For someone who was a kid that played a lot of video games, this was ideal. My
father once relayed to me that we'd rented Super Mario Bros 2 enough times to
have purchased it 3 times over.

The resale market for video games is pretty absurd. Here, of course, is where
I admit that even though I've cracked 30 I'm still playing a lot of video
games.

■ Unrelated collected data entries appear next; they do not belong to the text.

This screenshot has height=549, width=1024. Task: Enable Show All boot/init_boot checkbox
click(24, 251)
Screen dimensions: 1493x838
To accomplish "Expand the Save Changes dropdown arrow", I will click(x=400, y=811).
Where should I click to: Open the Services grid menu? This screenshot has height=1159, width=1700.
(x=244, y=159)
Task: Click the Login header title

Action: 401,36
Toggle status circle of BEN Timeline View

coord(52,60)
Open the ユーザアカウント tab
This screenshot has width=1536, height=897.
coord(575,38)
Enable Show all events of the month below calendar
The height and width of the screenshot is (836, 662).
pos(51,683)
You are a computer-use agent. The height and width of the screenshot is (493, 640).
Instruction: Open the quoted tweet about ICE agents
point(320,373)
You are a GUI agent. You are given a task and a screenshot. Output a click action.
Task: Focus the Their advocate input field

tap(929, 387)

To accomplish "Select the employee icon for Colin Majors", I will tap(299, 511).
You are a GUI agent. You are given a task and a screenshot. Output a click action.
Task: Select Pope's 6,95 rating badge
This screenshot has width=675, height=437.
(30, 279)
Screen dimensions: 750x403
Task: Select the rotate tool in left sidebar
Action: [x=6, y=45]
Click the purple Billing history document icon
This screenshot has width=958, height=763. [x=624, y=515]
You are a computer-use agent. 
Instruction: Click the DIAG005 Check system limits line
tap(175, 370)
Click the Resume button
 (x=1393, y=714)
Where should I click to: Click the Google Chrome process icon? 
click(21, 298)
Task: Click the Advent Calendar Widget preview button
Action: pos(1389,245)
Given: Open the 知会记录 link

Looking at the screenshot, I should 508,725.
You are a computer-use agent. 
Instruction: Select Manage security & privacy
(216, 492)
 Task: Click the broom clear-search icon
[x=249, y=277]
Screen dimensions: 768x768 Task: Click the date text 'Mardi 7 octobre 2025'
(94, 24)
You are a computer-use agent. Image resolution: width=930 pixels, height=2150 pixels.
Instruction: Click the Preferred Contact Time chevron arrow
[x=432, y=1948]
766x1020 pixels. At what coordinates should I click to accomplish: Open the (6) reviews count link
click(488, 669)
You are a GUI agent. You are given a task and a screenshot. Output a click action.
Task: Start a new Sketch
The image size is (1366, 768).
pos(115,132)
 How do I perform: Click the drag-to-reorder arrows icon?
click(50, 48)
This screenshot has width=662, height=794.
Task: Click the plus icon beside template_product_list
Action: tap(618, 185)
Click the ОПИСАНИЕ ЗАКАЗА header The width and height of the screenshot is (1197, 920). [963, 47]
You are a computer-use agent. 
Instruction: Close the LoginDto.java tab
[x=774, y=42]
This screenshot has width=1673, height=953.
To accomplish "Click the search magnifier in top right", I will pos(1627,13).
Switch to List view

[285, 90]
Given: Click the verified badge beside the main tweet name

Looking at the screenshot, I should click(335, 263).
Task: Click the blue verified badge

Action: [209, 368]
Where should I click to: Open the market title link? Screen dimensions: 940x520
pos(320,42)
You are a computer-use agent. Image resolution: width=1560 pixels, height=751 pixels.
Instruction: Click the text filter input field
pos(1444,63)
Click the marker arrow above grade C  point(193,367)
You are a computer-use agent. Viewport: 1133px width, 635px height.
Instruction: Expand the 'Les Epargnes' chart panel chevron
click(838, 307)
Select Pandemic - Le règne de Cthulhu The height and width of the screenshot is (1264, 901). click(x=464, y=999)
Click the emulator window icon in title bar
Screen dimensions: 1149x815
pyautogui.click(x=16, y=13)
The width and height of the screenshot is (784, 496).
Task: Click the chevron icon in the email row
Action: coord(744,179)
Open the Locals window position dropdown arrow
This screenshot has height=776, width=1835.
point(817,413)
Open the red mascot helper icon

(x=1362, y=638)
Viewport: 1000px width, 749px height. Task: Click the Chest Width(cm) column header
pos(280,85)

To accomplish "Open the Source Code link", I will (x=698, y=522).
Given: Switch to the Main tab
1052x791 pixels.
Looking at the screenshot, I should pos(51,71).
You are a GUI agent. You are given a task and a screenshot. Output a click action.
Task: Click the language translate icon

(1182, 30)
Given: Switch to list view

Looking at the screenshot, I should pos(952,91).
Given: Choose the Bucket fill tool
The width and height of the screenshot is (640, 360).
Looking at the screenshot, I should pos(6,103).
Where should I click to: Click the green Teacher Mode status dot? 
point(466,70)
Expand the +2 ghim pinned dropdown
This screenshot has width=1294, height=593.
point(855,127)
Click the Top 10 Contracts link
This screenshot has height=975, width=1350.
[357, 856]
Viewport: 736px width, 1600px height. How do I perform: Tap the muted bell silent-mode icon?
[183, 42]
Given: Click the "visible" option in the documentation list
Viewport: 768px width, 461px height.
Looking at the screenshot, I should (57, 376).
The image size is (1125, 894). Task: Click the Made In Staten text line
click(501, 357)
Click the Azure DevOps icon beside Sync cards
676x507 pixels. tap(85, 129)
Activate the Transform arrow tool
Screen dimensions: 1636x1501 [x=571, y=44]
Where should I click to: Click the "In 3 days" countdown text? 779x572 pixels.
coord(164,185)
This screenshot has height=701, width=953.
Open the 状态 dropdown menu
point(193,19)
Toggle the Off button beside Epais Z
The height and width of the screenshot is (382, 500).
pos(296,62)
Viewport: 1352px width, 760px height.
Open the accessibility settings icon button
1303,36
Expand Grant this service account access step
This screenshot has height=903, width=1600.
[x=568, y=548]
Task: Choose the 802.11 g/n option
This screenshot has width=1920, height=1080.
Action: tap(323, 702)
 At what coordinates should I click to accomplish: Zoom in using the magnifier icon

If I plop down $60-$70 on a game it's not a recoupible expense in any
way, and in the days of all digital everything, this feels ludicrous.

The fact that consoles are still relying on DRM media is an amazing but
predictable anachronism, and it feels like it exists solely because the game
companies cannot figure out how to properly handle this model.

Having used the new Adobe Creative Cloud for a while, I find it's a really
nice approach that doesn't end up costing any less but gives me some
flexibility.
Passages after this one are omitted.